Thursday, August 18, 2011

Fire in the Hole


John Cameron Mitchell’s first feature film concerned a transsexual punk rocker, his second film started off with a very flexible man giving himself a blowjob, and his third film deals with a middle-class couple losing their child.

Some may say he’s gone soft and others might say he’s matured. What is certain is that he’s extremely talented. His treatment of sex is frank without being offensive, which is quite a feat in puritanical America.

In his latest film, Rabbit Hole, there is no sex, yet it is all about sex. More about this later.
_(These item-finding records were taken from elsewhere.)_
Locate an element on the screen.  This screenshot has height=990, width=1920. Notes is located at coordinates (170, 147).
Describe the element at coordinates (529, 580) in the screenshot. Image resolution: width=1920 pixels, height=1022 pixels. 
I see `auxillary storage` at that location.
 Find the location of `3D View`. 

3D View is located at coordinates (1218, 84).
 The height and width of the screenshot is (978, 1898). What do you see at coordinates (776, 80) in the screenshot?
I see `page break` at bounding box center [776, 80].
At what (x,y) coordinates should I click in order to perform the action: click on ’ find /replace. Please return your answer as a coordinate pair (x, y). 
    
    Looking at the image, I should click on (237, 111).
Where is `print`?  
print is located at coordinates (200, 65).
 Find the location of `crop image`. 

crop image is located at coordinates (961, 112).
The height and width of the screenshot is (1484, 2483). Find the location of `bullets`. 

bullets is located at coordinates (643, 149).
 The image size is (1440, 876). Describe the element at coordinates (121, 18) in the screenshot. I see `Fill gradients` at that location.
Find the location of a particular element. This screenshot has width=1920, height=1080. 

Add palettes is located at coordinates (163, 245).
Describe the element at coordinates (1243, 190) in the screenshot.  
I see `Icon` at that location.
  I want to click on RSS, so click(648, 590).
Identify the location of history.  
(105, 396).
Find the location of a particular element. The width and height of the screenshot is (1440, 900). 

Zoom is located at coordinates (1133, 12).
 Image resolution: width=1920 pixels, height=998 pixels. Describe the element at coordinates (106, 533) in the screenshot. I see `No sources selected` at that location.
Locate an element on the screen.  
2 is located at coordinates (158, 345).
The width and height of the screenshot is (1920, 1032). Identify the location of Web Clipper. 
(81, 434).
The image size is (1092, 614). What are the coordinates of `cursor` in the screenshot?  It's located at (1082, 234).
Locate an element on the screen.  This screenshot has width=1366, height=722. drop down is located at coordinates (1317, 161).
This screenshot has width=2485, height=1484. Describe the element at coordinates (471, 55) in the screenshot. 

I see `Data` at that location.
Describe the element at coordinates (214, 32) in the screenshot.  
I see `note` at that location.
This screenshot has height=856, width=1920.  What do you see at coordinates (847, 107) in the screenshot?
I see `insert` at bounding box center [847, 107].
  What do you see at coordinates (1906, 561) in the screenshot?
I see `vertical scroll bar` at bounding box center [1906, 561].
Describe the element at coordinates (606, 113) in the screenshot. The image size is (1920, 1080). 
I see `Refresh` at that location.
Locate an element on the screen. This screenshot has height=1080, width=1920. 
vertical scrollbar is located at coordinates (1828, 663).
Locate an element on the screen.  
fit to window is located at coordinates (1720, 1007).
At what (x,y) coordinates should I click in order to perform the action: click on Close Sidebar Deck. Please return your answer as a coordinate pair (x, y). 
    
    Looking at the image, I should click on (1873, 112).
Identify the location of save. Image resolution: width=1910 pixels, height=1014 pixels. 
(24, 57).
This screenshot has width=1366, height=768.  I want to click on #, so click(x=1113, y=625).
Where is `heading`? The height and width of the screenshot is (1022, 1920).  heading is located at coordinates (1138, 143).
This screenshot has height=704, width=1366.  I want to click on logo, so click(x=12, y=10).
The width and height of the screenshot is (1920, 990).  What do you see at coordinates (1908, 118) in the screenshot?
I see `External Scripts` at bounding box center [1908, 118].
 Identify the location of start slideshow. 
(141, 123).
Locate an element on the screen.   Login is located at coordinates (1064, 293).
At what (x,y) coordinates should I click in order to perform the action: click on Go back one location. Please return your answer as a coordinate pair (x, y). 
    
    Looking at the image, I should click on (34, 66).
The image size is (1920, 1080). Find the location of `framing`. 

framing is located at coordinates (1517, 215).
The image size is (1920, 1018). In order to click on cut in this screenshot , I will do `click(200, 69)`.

Apparently his executive producer and leading lady, Nicole Kidman, had to fight to get this project off the ground, which is commendable, and chose Mitchell to direct it, which is just plain smart. She should have won her Oscar for it rather than Natalie Portman, who can act but not dance. But then Kidman won the statuette for playing Virginia Woolf, which was a mistake on all fronts through no fault of hers.

Kidman, whom a lot of woman don’t like, interestingly, plays the kind of role in which - from a male point of view - she excels. That is, a repressed woman. You could see it in the hugely underrated and terrifying The Others and you can see it here. The more she keeps it in the more she oozes one thing and one thing only. Sex.

As for the story, Mitchell takes us from the obscure to the known in startling ways. Kidman’s Becca sees a boy in a bus and effectively starts stalking him. It’s only much later that we realise he’s the boy who accidentally killed her son. That technique applies to the truth about losing loved ones too. It takes her mother, played by the superb Dianne Wiest, to finally deliver the sad, hard truth that the pain of loss doesn’t go away, you just learn to live with it.

Aaron Eckhart’s Howie wants to hang on to every visible reminder of his dead son but, eight months on, he also understandably wants sex. Becca, however, wants to get rid of every reminder of her son, because she doesn’t frankly need it to remind her of a child she can see and feel everywhere, but is not interested in sex, whether for its own sake or replacing her dead son with another child. So there you have your classic marital stalemate.

Unfortunately we don’t get to know what Howie does for their rather ideal lifestyle, except that he works in an office that brings in enough moola to afford a double-storey house by a lake and two very expensive German cars. This weakens and limits the drama a little because a lot of people would simply not be interested in what could be described as their comfortable misery.

But as a portrait of a marriage in difficulty it is spot-on, yet it is also more sexual than Mitchell’s second feature, Shortbus, which is as explicit as you can get. After all, even Kidman has said that “you don’t have to be naked to be sexy”.

Exactly, Nicole. Exactly.

***

Also out on DVD now is Restrepo, a documentary featuring an American platoon in the Korengal Valley, apparently the most dangerous area in war-torn Afghanistan.

Made by Sebastian Junger and Tim Hetherington, who was killed in Libya this year, we spend a year with these soldiers in what is described as the real The Hurt Locker, about which I beg to differ.

The latter, though fiction, is unbearably tense, and it is set in Iraq. Those are two vastly different “theatres of operation”, but neither addresses the question of why their soldiers are there.

This means they implicitly legitimise the American presence, rightly or wrongly, but therefore the latter especially fails, since it’s supposed to be a journalistic work. We have seen enough films that give us the “feel” of war – Platoon, Full Metal Jacket – to want to know more.

Restrepo, named after one of the soldiers who was killed during that year, doesn’t have a voice-over but gives us the basic facts in text on a black background. Other than that, the soldiers speak directly to camera, mostly after their “tour” is over, which further diminishes the so-called tension.

The camera also annoyingly stays on their eyes, in close up, waiting for these boys to cry. It is a particularly nauseating journalistic technique, which was handled well in the New Zealand doco Brother Number One, reviewed a few weeks ago.

If Junger and Hetherington should be commended for getting as close to the line of fire as possible, then the reason why Inside Job got the Oscar was because it showed us - often entertainingly - just how corrupt the upper echelons of American society are while their working-class compatriots kill and die for them in faraway, oil-rich countries.